Da Brandenstein und Somogyi für im Stadtparlament vertretene Parteien antreten, reichte bei ihnen der Nachweis, dass sie in einer Mitgliederversammlung in geheimer Wahl zu Kandidaten gekürt wurden. Außerdem hatten sie eine Wählbarkeitsbescheinigung ihrer Einwohnermeldebehörde vorzulegen.

Als parteiloser Bewerber musste Fuchs mindestens 74 sogenannter Unterstützungsunterschriften von wahlberechtigten Stadtallendorfer Bürger vorlegen. Diese Zahl hatte Fuchs mit 123 abgegebenen Unterschriften deutlich übertroffen. Die Verwaltung hatte sie vor der Ausschuss-Entscheidung zu überprüfen.

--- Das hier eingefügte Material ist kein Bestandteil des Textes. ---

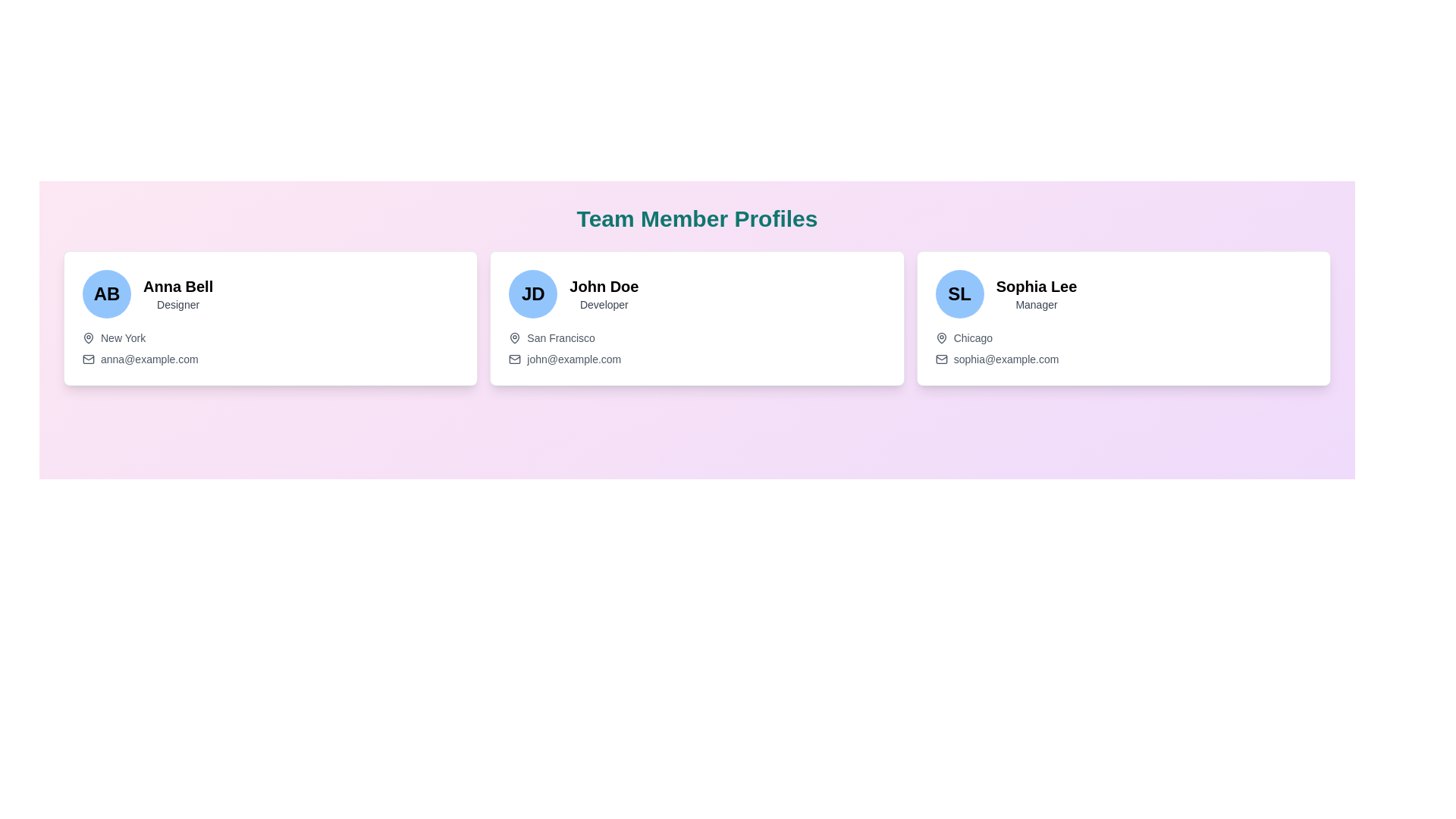 The height and width of the screenshot is (819, 1456). What do you see at coordinates (515, 337) in the screenshot?
I see `the SVG map pin icon representing the geographical location next to 'San Francisco' in John Doe's profile card` at bounding box center [515, 337].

Jetzt wird die Stadtverwaltung die Zulassung der drei Bewerber amtlich bekanntmachen und die Stimmzettel drucken lassen. Die Reihenfolge der Kandidaten auf dem Stimmzettel ist gesetzlich festgelegt. Sie richtet sich nach der Stärke der Parteien, für die die Kandidaten antreten, im Stadtparlament. Pierre Brandenstein steht damit an oberster Stelle auf dem Stimmzettel, gefolgt von Christian Somogyi und Joachim Fuchs. Sollte kein Bewerber am 18. September mehr als die Hälfte der Stimmen erhalten, wird es am 2. Oktober zwischen den beiden Kandidaten mit den meisten Stimmen eine Stichwahl geben.

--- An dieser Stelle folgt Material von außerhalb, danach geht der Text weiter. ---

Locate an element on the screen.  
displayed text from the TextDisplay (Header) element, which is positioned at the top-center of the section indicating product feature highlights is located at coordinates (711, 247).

Ab dem 8. August ist die Briefwahl möglich – auch ohne eine offizielle Wahlbenachrichtigung. Ausschlaggebend ist die Eintragung ins Wählerverzeichnis, allerdings mit Vorlage des Personalausweises im Rathaus. Die Wahlbenachrichtigungen müssen bis zum 28. August an alle Wähler verschickt sein.